Figure 15 shows samples of the posterior distributions for the same example, except that the prior has a normal distribution for $\mathit{\theta }$ with the mean values $[0,0.35,0]$ and $[0.005,0.01,0.01]$ for variances and a uniform distribution for the prediction error variance, ${\sigma }_{\omega }^2$ across 0 and 1.

Using the mean values of the updated parameters from Equation (20), the revised SLD is shown in Figure 16, together with its credibility bounds. The upper/lower credibility bounds are obtained from the contour plot of the eigenvalues plus/minus one standard deviation equal to unity. This figure also includes the experimentally determined stable (circles) and unstable (crosses) combinations of spindle speed and axial depth of cut, all of which demonstrate good agreement with the stability boundaries predicted by the updated model. To better illustrate the improvement, it is instructive to compare these results with the initial SLD presented in Figure 10, which was derived from the pre-machining hammer test. While the initial prediction provides a reasonable approximation of the stability limits, its accuracy diminishes as material removal changes the structural dynamics of the workpiece. Specifically, several experimental points near the transition between stable and unstable regions were not well captured by the initial SLD, indicating a shift in the system dynamics that the idle-state hammer test could not account for.

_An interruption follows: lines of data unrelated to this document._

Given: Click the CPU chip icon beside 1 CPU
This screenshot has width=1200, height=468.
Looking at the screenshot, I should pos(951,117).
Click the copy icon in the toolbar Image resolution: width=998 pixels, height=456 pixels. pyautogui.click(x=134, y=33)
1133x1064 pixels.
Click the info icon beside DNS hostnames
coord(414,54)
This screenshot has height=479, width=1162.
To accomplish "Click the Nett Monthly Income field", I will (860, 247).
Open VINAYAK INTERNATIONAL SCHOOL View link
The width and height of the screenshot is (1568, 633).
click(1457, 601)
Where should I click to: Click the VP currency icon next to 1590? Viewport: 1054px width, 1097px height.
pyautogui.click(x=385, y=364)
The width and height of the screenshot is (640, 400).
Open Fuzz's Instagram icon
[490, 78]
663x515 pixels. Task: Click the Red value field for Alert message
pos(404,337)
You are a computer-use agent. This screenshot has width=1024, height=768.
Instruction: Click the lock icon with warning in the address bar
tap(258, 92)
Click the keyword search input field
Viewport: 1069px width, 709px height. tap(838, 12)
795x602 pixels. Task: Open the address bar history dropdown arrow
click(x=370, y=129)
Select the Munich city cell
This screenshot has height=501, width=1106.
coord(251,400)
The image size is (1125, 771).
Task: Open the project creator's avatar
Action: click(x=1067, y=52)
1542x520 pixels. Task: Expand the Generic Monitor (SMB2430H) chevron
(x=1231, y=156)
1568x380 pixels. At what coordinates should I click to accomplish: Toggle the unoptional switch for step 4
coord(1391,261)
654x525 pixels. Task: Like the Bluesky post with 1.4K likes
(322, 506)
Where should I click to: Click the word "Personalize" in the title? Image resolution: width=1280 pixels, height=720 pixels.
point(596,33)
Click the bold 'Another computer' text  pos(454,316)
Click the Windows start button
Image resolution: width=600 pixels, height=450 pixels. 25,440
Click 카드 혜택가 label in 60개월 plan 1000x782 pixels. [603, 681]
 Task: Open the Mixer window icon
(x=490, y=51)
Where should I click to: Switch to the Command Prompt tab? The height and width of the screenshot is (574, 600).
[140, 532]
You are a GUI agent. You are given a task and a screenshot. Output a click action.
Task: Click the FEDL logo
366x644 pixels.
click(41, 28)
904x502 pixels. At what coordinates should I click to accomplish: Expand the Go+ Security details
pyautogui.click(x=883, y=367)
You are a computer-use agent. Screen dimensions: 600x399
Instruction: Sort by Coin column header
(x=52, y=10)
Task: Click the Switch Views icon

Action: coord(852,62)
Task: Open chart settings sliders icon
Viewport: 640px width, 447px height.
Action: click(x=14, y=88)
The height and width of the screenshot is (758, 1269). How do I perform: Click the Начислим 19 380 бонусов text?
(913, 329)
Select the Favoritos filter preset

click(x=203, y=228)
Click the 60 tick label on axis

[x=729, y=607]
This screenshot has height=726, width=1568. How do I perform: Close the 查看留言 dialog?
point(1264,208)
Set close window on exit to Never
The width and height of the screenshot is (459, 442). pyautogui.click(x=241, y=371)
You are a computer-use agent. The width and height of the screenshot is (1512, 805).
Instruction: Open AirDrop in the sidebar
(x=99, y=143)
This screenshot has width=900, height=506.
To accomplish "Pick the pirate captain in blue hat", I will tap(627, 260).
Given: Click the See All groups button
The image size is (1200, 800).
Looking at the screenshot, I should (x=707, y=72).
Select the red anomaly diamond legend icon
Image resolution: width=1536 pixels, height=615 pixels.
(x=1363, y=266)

By contrast, the updated SLD in Figure 16 more closely follows the experimentally observed stability behavior. This improvement underscores the capability of the Bayesian updating framework to adapt the underlying system parameters in response to dynamic changes during machining. Notably, the revised stability boundaries align well with the results of the post-process hammer test reported by Zorlu et al. [23]. Figure 17 compares the frequency response function computed from the updated parameters with that obtained through post-process modal testing. The consistency between the updated SLD and both experimental cutting data and post-process modal testing highlights the robustness of the method in accurately tracking shifts in system dynamics.

4. Conclusions

This study applies a Bayesian inference framework to refine the modal parameters of a milling system using in-process vibration data. It addresses a well-known limitation of conventional modal testing, which is typically conducted on idle machines and therefore fails to capture the true dynamics present under operational conditions. This discrepancy often results in inaccurate chatter stability predictions. To overcome this issue, OMA was employed to extract the closed-loop poles of the system from vibration signals measured during stable milling. The experimentally identified poles were then used to update the prior distributions of the system’s modal parameters. An experimental case study demonstrated that the updated parameters improve the accuracy of the stability lobe diagram in comparison with those generated from offline modal testing data.

An important advantage of this approach is its potential to eliminate the need for impact hammer testing. The results of this study show that, even for a uniform prior distribution, which reflects minimal initial knowledge of the system’s dynamics, the Bayesian updating approach can still converge to the true modal parameters using only stable operational data. This makes the method particularly attractive for model calibration in industrial environments, where minimizing manual intervention and reducing experimental effort are critical.

Despite its demonstrated effectiveness, the approach has certain limitations. First, it is not currently applicable for online monitoring or real-time parameter updating, as the process relies on computationally intensive inference. Second, when extended to multi-mode systems, the method results in a high-dimensional parameter space. This is because each additional mode introduces multiple parameters, which significantly increase the computational burden and the complexity of convergence. These factors limit the scalability of the approach for systems with multiple dominant modes.